Whilst we are an established business listed on the London Stock Exchange, we remain relentlessly focused on maintaining the same level of operational agility and client focus we had when we first started in 2009. This dynamic, combined with the passion of our people, have enabled us to make a substantial and enduring difference to our clients, and deliver a growth story to match.
Important information
The information contained in this announcement is for background purposes only and does
not purport to be full or complete, nor does this announcement constitute or form part of any
invitation or inducement to engage in investment activity. No reliance may be placed by any
person for any purpose on the information contained in this announcement or its accuracy,
fairness or completeness. The contents of this announcement are not to be construed as legal,
financial or tax advice.
This announcement may include statements that are, or may be deemed to be, "forward-looking statements" (including words such as "believe", "expect", "estimate", "intend", "anticipate" and words of similar meaning). By their nature, forward-looking statements involve risk and uncertainty since they relate to future events and circumstances, and actual results may, and often do, differ materially from any forward-looking statements. Past performance cannot be relied upon as a guide to future performance and should not be taken as a representation that trends or activities underlying past performance will continue in the future. No representation or warranty is made or will be made that any forward-looking statement will come to pass. The forward-looking statements in this announcement speak only as at the date of this announcement. Save as required by applicable law, the Company undertakes no obligation to publicly revise any forward-looking statements in this announcement, whether following any change in its expectations or to reflect events or circumstances after the date of this announcement.

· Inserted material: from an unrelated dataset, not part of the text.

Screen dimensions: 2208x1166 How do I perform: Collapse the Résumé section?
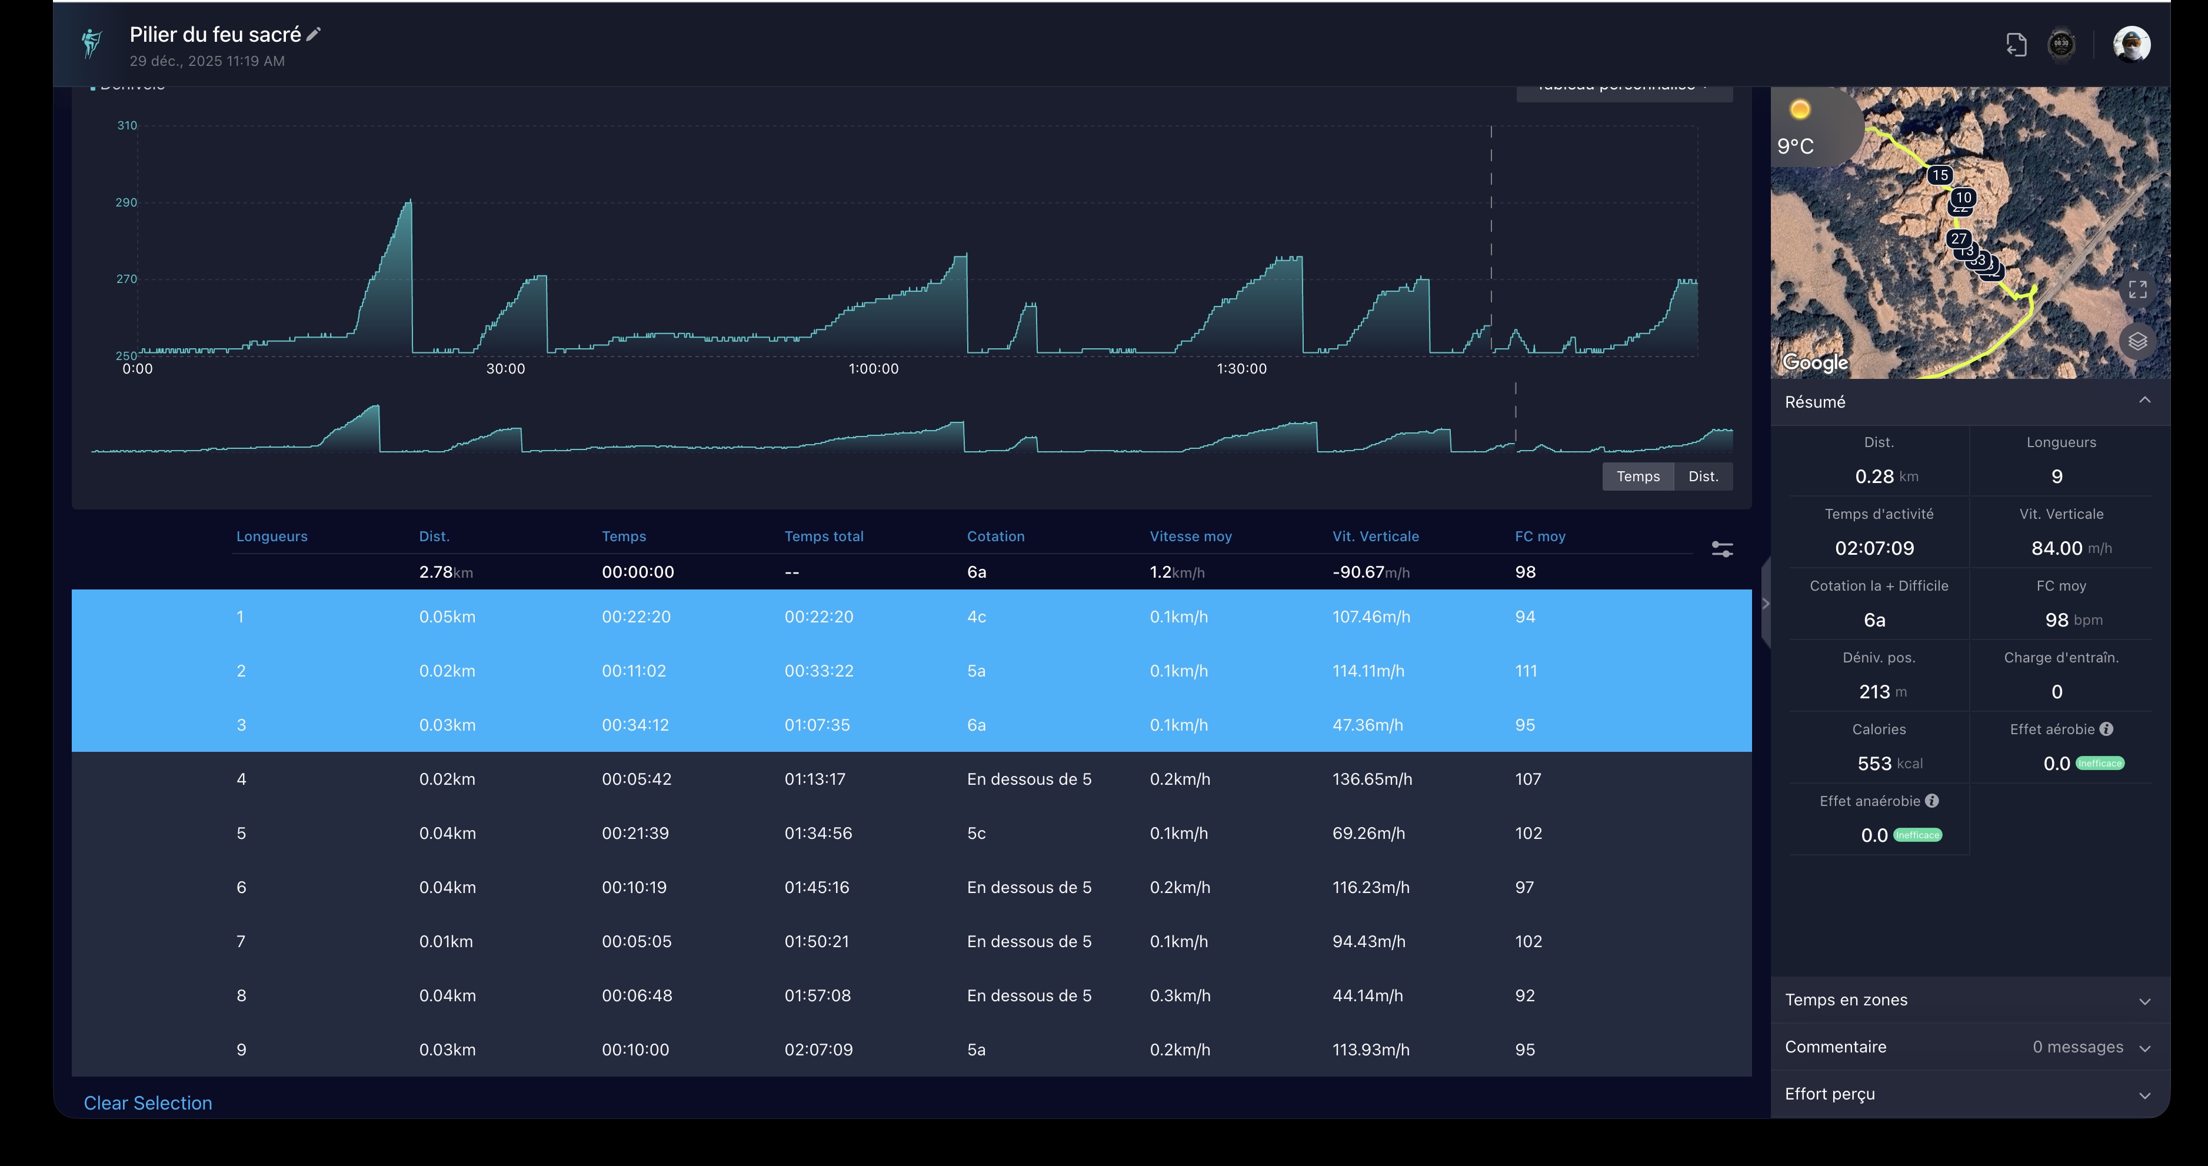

This announcement does not constitute an offer to sell, or the solicitation of an offer to acquire or subscribe for, shares in the Company in any jurisdiction. The distribution of this announcement outside the UK may be restricted by law. No action has been taken by the Company that would permit possession of this announcement in any jurisdiction outside the UK where action for that purpose is required. Persons outside the UK who come into possession of this announcement should inform themselves about the distribution of this announcement in their particular jurisdiction.
The Company's ordinary shares have not been, and will not be, registered under the US Securities Act of 1933 (the "US Securities Act"), or under the securities laws of any state or other jurisdiction of the United States. The ordinary shares may not be offered, sold, pledged or otherwise transferred, directly or indirectly, in or into the United States absent registration under the US Securities Act or an exemption from, or in transactions not subject to, registration under the US Securities Act.
Peel Hunt LLP ("Peel Hunt"), which is regulated in the United Kingdom by the FCA, is acting exclusively for the Company and no one else in connection with Admission and it will not regard any other person as a client in relation to Admission and will not be responsible to anyone other than the Company for providing the protections afforded to its clients or for providing advice in relation to Admission or any other transaction, matter, or arrangement referred to in this announcement.
This announcement has been issued by, and is the sole responsibility of, the Company. No representation or warranty, express or implied, is or will be made as to, or in relation to, and no responsibility or liability is or will be accepted by Peel Hunt or by any of its affiliates, directors, officers, employees, advisers or agents as to or in relation to, the accuracy or completeness of this announcement or any other written or oral information made available to or publicly available to any interested party or its advisers, and any liability therefore is expressly disclaimed.